When residents in Armenia ask me where I'm from, I usually expect them to tell me they have a brother or aunt or nephew who now lives in Glendale or Hollywood after I give my whole spiel about being born one place, brought up in another and explain my entire family lineage to them during a game of 20 questions.
But these days, I keep running into former residents of Los Angeles who, after years of living and working in the city, decided to move back. They tell me the streets they lived on (Kenwood, Maple), they describe the work they did (tailor, caretaker) and why they left (not because of a lack of money). No, no, it wasn't the money, or at least, that wasn't the only reason.
It was the soul, the warmth, the lack of daily, normal human contact they missed.

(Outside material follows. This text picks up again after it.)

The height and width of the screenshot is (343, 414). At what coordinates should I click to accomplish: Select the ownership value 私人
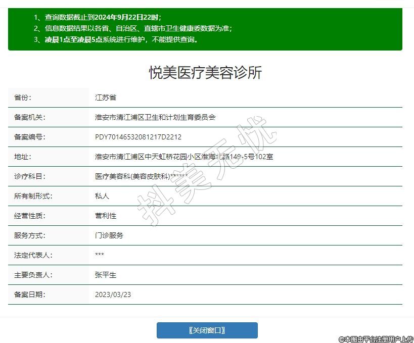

This is a common theme in the lives of immigrants from a number of countries who move to the United States, the ongoing lament for the loss of humanity in a new, overwhelming country where often fending for yourself is the norm, not the exception.
This week, I saw my great aunt for the first time in four years, a woman who never married or had children and traveled the world to her heart's content, reasons I am absolutely convinced have contributed to a youthful look and stamina I can barely keep up with.

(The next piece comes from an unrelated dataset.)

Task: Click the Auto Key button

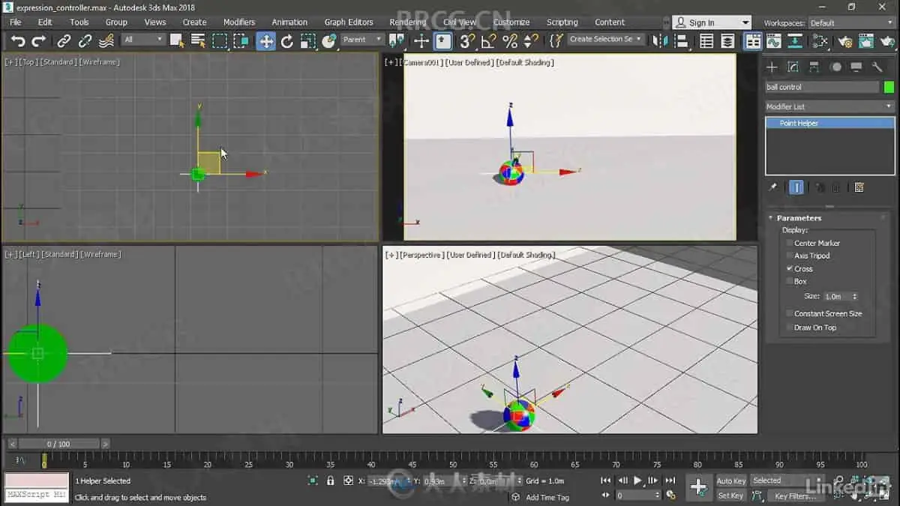Action: pyautogui.click(x=731, y=481)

She spent six months in the United States, more than 10 years ago, and though her nephews tried to convince her to stay, to start a new life in L.A., she vehemently refused.
"There's nowhere I'd rather live than my homeland. There's nowhere sweeter for me to spend the rest of my days," she told me over ice-cold watermelon and coffee. On an excursion out of the city, I met two young women around my age who expressed the same sentiment as my aunt.
They were well-educated, spoke English and could pursue opportunities in other countries, but leaving Armenia was not now, nor ever an end goal. My encounters with people of different age groups and backgrounds who express their desire to stay put often comes as a surprise — given Armenia's startling and well-documented emigration rates.
I admired their tenacity, their willingness to plant their roots in one place, with no desire to flee, even if intermittently. I think of them when I wrestle feelings of wanting to stay in Armenia forever and never wanting to come here again, of missing L.A. and yearning for a Conrad's grilled cheese at 2.a.m (don't judge me), or a peaceful hike at Deukmejian Wilderness Park and knowing that weeks after I arrive, I will want to leave once more.
They come to mind when I spend endless hours researching a new destination that reignites my desire to keep traveling, keep moving forward and discovering. Maybe this restlessness is a result of feeling tied to several places at once, maybe it's stagnation I fear.
I don't have the dreams the generation of my parents had, mostly because I've resigned myself to the fact that my generation can't afford them. Buying a house and living that dream doesn't seem like it's in the cards for me or most Americans my age.
But it's not just about the lack of money. It's about the soul, the warmth, the normal human contact, except my end goals aren't geographically tied to a homeland, but to the possibilities of continuously finding humanity in more than one place, staying long enough to savor the weather, the culture, the people, before getting that terrible itch to leave once again.